## Exercise objective:
Please repeat each line below exactly, with no images in the copy.

## Given data:
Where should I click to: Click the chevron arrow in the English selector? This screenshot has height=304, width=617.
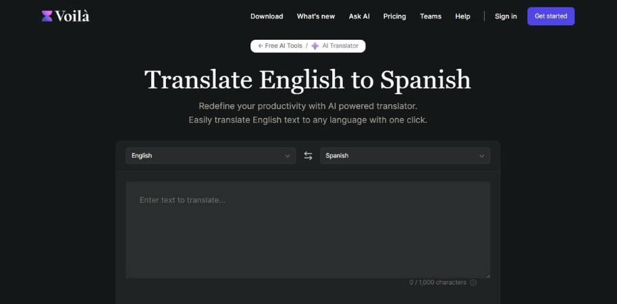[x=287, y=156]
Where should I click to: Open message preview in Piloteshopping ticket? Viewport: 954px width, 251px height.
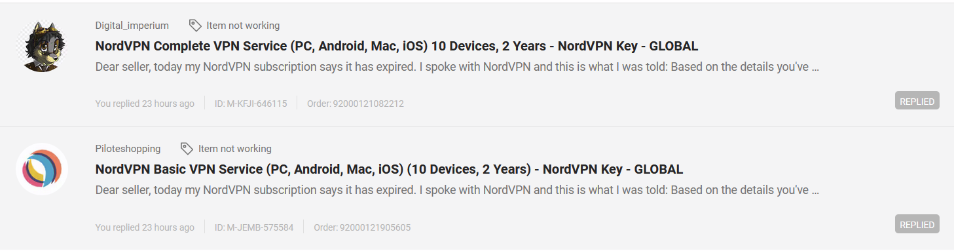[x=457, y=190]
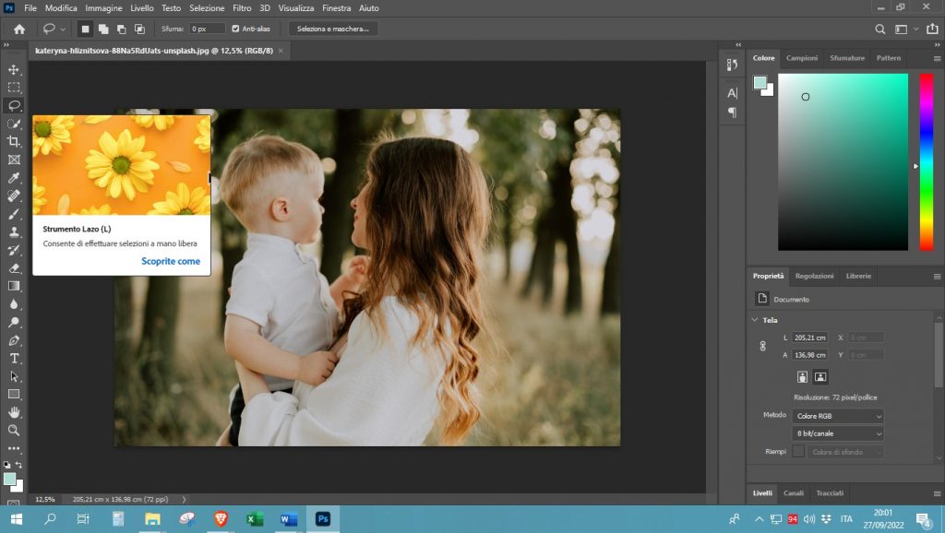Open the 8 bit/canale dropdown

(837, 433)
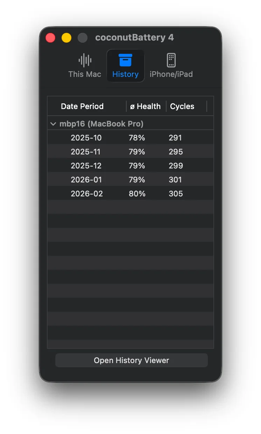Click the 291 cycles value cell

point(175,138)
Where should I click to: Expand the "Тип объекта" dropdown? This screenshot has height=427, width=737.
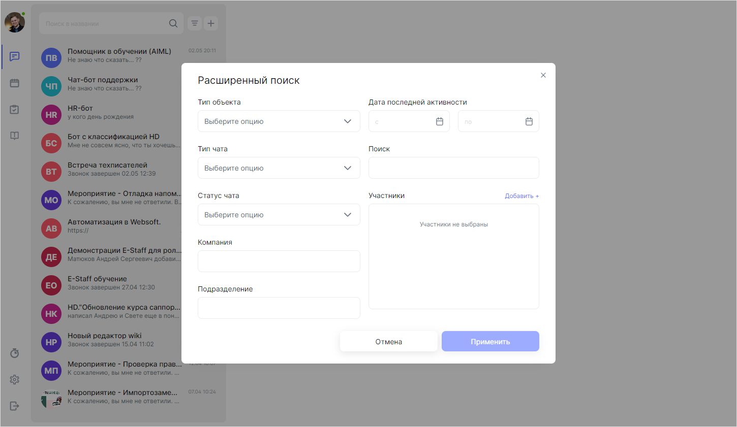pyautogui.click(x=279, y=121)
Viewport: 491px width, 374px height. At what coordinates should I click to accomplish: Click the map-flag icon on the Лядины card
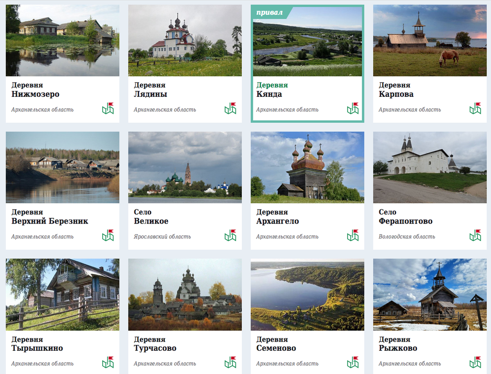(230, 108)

## Problem solution:
Where should I click to: Click the chevron arrow in the English selector? This screenshot has height=304, width=617.
[x=287, y=156]
Where should I click to: Open message preview in Piloteshopping ticket? Viewport: 954px width, 251px height.
[x=457, y=190]
Open the 8 bit/canale dropdown

(837, 433)
Click the 291 cycles value cell

point(175,138)
Where should I click to: Expand the "Тип объекта" dropdown? This screenshot has height=427, width=737.
pyautogui.click(x=279, y=121)
Viewport: 491px width, 374px height. At what coordinates should I click to accomplish: Click the map-flag icon on the Лядины card
(230, 108)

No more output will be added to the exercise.